Reflecting on what happened, Wilson said he felt the Labor Department’s action wasn’t high on the “fairness scale.” He added, “Our subcontractors don’t work solely for us. We don’t pay their anything else. So now we do. We take it out of their payroll.”
Wilson remembers the Labor Department’s judgment costing him about $15,000. “They were targeting subcontractors,” Wilson said. “Hammering on small businesses—I just don’t understand that.”
Analysis and Questions
The Bridge published its first issue in December 1993. In the years that followed up until the Labor Department audit of August 2016, the way The Bridge classified its workers was never challenged by the Department. What’s more, the paper was never advised by its accountant during all those years that we needed to re-classify our workers.
Inasmuch as the Vermont Labor Department has declined to talk to The Bridge, this is what I surmise happened.
No one needs to be reminded of the September 11, 2001 terrorist attacks on the World Trade Center and other locations. Nor does anyone need to be reminded about the global banking meltdown of 2008‒2009 and its aftermath—the biggest financial crisis since the Great Depression of 1929.
The following paragraph is excerpted from the Vermont Department of Labor’s own website.
From the period of 2001 to 2010, Vermont’s Unemployment Insurance Trust Fund (UITF) annual debits exceeded their credits… and the (State of Vermont) went from having a positive UITF balance in 2001 of $300.4 million to a negative balance of $40.6 million in 2010. This required the (State of Vermont) to borrow money from the U.S. federal government and cover their debts from a Title XII loan. The loan amount increased to $77.7 million in 2011 due to shortages of cash in the first quarter of that year. Due to changes in the State’s UI laws and improved economic conditions, 2011 was net positive in that more cash was collected in contributions than was paid out in the form of UI benefits. This was the first time since 2001 that the UITF had experienced a net positive contribution-to-benefit ratio. The ending UITF net balance on December 31 2017 is estimated to be $381.7 million
Questions:
What truthfully is the story behind the Vermont Labor Department’s decision to redesign its worker classification system to crack down on small business owners for the purpose of increasing the dollar income to the Vermont Unemployment Trust Fund?
What was and is the Department’s thinking about applying an 18 percent interest rate on back payments to the state’s unemployment trust fund?
Why not identify the Vermont businesses that have been selected for the audit crackdown? Wouldn’t publishing a list of the audited businesses put to rest any suggestions that the audit crackdown essentially targeted small and vulnerable Vermont businesses?

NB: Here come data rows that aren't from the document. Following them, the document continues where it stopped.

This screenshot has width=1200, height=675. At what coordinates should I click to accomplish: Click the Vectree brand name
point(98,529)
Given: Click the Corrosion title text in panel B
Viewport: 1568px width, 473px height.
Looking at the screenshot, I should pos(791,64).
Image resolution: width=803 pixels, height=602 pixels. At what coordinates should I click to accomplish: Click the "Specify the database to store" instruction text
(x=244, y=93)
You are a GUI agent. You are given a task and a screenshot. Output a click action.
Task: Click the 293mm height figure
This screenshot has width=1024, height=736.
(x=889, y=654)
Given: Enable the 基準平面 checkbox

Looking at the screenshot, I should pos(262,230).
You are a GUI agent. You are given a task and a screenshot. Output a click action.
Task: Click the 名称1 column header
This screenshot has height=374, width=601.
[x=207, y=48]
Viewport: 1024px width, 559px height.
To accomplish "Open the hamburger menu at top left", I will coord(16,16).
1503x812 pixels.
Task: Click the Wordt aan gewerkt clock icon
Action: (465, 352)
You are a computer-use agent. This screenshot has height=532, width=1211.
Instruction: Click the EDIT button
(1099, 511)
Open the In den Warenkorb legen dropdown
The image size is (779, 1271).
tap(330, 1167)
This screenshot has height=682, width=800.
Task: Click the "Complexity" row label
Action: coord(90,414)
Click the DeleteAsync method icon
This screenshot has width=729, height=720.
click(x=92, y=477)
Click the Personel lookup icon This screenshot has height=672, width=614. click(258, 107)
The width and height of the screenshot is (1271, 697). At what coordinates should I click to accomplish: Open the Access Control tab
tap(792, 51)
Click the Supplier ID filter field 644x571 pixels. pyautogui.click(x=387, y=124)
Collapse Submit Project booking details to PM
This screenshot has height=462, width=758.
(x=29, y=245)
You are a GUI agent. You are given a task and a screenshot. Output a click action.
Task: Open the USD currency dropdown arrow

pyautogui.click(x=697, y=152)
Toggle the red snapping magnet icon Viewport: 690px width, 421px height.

How can Vermont voters and taxpayers and the general public know that the audit process has been carried out fairly and that the audits include the state itself and the state’s largest corporation—not just its small business owners?
How much money has the Labor Department spent as part of its audit crackdown? How much money has the Labor Department collected to date since the start of the crackdown?
What have been the specific steps that the Labor Department took to advise Vermont employers about changes to its worker classification rules or to inform accountants across the state and small business owners about the coming audit crackdown?
Was there a $500,000 federal grant made to the Vermont Department of Labor to pay for a media campaign to publicize the worker classification system and the Labor Department crackdown? When was that money applied for? When was that grant received?
How many businesses and small business owners have appealed rulings from the Department of Labor? How many appeals have been denied? How many appeals have been won?
Can the Vermont Department of Labor demonstrate that large Vermont corporations such as National Life or Cabot Cheese or the state’s largest banks or the state itself have been audited as part of the audit crackdown?